Internationale Kritik nach israelischem Luftangriff

Trotz Anordnung des höchsten UN-Gerichts setzt Israel seine Angriffe auf Rafah fort – und tötete dabei offenbar Dutzende Schutzsuchende. Die internationale Kritik ist scharf.

Verteidigungsminister Yoav Gallant beim Besuch israelischer Truppen in Rafah
Verteidigungsminister Yoav Gallant beim Besuch israelischer Truppen in RafahImago / ZUMA Press Wire

Ein mutmaßlicher israelischer Luftangriff auf Zelte für binnenvertriebene Palästinenser in Rafah im Süden des Gazastreifens sorgt international für Entsetzen. Die Berichte über weitere Angriffe auf schutzsuchende Familien mit zahlreichen Toten seien “entsetzlich”, schrieb das UN-Flüchtlingshilfswerk für die Palästinenser (UNRWA) auf der Plattform “X”.

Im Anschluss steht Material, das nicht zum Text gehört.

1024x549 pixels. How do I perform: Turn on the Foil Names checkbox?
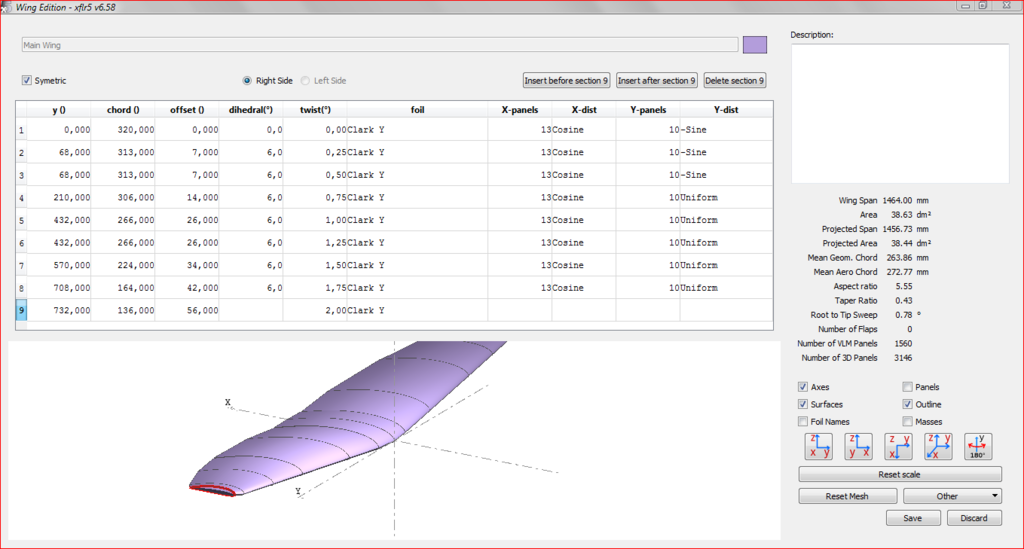(803, 422)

Gaza sei “die Hölle auf Erden”, kein Ort und niemand seien sicher. UNRWA erklärte ferner, der Kontakt zu den Kollegen vor Ort sei abgebrochen und man sei “äußerst besorgt um ihr Wohlergehen und das aller Vertriebenen, die in diesem Gebiet Zuflucht gefunden haben”.

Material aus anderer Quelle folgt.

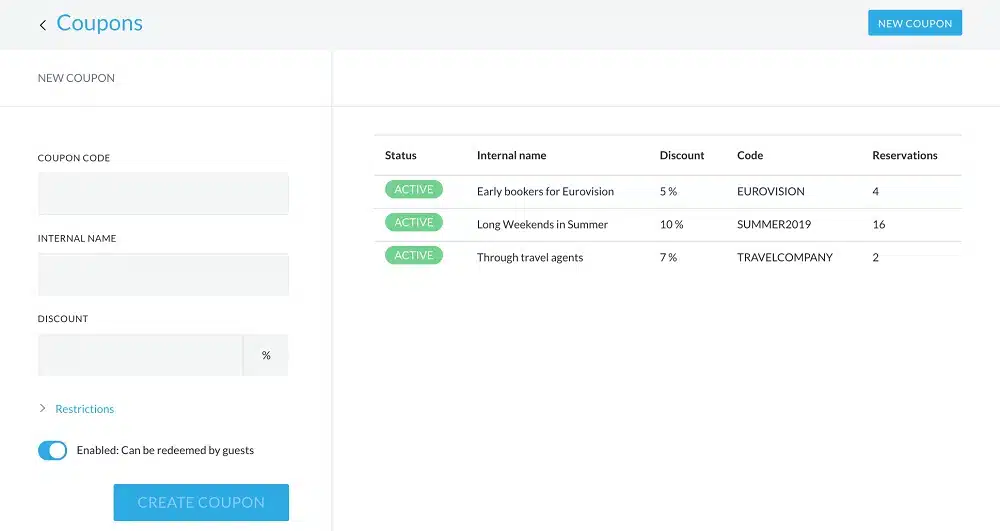Select the SUMMER2019 coupon code

[x=775, y=224]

Der “Gaza-Genozid” werde nicht ohne Druck von außen enden, sagte die UN-Sonderberichterstatterin für die seit 1967 besetzten palästinensischen Gebieten, Francesca Albanese, auf X. Die israelischen Bombardierungen eines Vertriebenenlagers bezeichnete sie als grausam, inakzeptabel sowie als eine “eklatante Missachtung des internationalen Rechts und der internationalen Ordnung”.

Unter den Opfern sollen viele Frauen und Kinder sein

Nach palästinensischen Angaben sind bei israelischen Luftangriffen auf Rafah am Sonntag mindestens 35 Menschen getötet worden sowie Zelte von Schutzsuchenden in Flammen aufgegangen. Unter den Toten und Dutzenden Verletzten sollen nach nicht unabhängig überprüfbaren Angaben des von der Hamas kontrollierten Gesundheitsministeriums in Gaza viele Kinder und Frauen sein.

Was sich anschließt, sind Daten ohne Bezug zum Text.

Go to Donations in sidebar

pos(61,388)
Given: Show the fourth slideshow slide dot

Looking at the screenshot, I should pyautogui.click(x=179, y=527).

Die israelische Armee teilte in der Nacht zu Montag mit, man habe ein Gelände mit ranghohen Hamas-Terroristen in Rafah angegriffen. Der Angriff sei “gegen nach internationalem Recht legitime Ziele” sowie “unter Verwendung präziser Munition” erfolgt. Berichte über durch den Luftschlag und das darauffolgende Feuer verletzte Zivilisten würden untersucht. Israels oberster Militärstaatsanwalt bezeichnete den Vorfall laut Bericht der Zeitung “Haaretz” als “sehr schwerwiegend”.

Der Sprecher des palästinensischen Präsidenten Mahmud Abbas, Nabil Abu Rudeineh, bezeichnete das israelische Vorgehen als gezielte Angriffe auf die schutzsuchende Bevölkerung. In einer Erklärung von Sonntagnacht machte er laut der palästinensischen Nachrichtenagentur Wafa die US-Regierung mitverantwortlich und forderte sie auf, Israel zu zwingen, die Angriffe im Gazastreifen zu beenden.

Jordanisches Außenministerium spricht von Kriegsverbrechen

Der Akt widerspreche “den Urteilen des Internationalen Gerichtshofs und stellt eine schwere Verletzung des Völkerrechts und des humanitären Völkerrechts dar”, heißt es laut der staatlichen jordanischen Nachrichtenagentur Petra in einer Erklärung von Montag. Der Sprecher des Ministeriums, Sufian Qudah, forderte demnach sofortige und wirksame internationale Maßnahmen, um Israel zur Rechenschaft zu ziehen. Ähnliche Reaktionen kamen vom Arabischen Parlament der Arabischen Liga, aus Ägypten, der Türkei sowie weiteren Ländern.

Der EU-Außenbeauftragte Josep Borrell warf Israel auf X vor, seine Militäraktionen entgegen der Anordnung des Internationalen Gerichtshofs (IGH) fortzusetzen. Auch Außenministerin Annalena Baerbock (Grüne) forderte laut Berichten, das bindende Urteil des obersten UN-Gerichts müsse respektiert werden. Mehrere europäische Länder forderten laut Wafa einen sofortigen Waffenstillstand im Gazastreifen sowie die Einfuhr humanitärer Hilfe.

Am Freitag hatte der IGH Israel aufgefordert, jede Militäroperation in Rafah unverzüglich einzustellen. Weiter untersagte das Gericht Israel jegliche andere Aktion, die eine Vernichtung der palästinensischen Bevölkerung insgesamt oder in Teilen zur Folge haben könnte.